--- Requirements ---
(1) In the article on Jerry Ruth, reproduce the passage from "Ruth gained fame" up to and including "hated to lose.", substituting "entertainer" for "showman".
(2) According to the article on Jerry Ruth, which organization presented the program at Kent Commons?

===== Text extract

As photos and videos of his thunderous, smoke-spewing dragster flashed across a screen in a darkened room, Jerry Ruth picked up the mic and tried to put his past into perspective.
As if he were staged in the right lane anticipating the amber-to-green light, “The King” quickly responded in rapid-fire passion.
He captured the audience. Blew them away.
“It was an eventful, interesting ride,” said the drag racing legend, still sharp, witty and engaging at 74. “I wouldn’t trade my career for anything. … I lived it.”
It was a swift ride, a straight and blistering fast lap for one of the sport’s more colorful personalities. It was a decorated career that brought fame and fortune, disappointment and injury.
Friends and family gathered at Kent Commons last week to hear Ruth’s story, a program presented by the Greater Kent Historical Society.
Ruth, who grew up Kent, dominated Northwest drag strips and ultimately tamed national ones to become a world champion. He beat the best to become one of the best in his day – a time when Top Fuel dragsters and Funny Cars were just beginning to evolve and accelerate down the quarter-mile track at top-end speeds of 220 mph or better.
“I was a great part of it,” Ruth said of his contributions as a fabricator and pilot during the hot rod golden age of the 1960s and ‘70s. “I was only a part of it.”
Ruth gained fame before the sport turned the corporate corner.
A fierce competitor and meticulous mechanic who designed, built and tuned his own racecars, Ruth was a brash challenger. Seldom boring, he was a swaggering showman, a promoter’s dream, a driver who hated to lose.
Either you accepted him for what he was – an intense, gifted and smart driver, adaptable to any track – or you didn’t. He wasn’t afraid to speak his mind, back up his boast and beat all challengers.
These days Ruth has mellowed, his life drawn to introspection. He willingly shares the many memories and joys of a sport he lived to the fullest. He is a walking racing museum.
“He was fearless,” said Mike Barnett, who grew up with Ruth and joined his buddy when they enlisted in the Marines. “We used to race each up the (East) Hill, see who would get to the (high school) parking lot first.”

==========
===== Extracted entries

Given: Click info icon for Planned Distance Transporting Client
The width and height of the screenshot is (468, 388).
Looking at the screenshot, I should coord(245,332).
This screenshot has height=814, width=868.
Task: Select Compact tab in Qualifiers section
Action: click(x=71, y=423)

==========

--- Completed exercise ---
(1)
Ruth gained fame before the sport turned the corporate corner.
A fierce competitor and meticulous mechanic who designed, built and tuned his own racecars, Ruth was a brash challenger. Seldom boring, he was a swaggering entertainer, a promoter’s dream, a driver who hated to lose.

(2) The Greater Kent Historical Society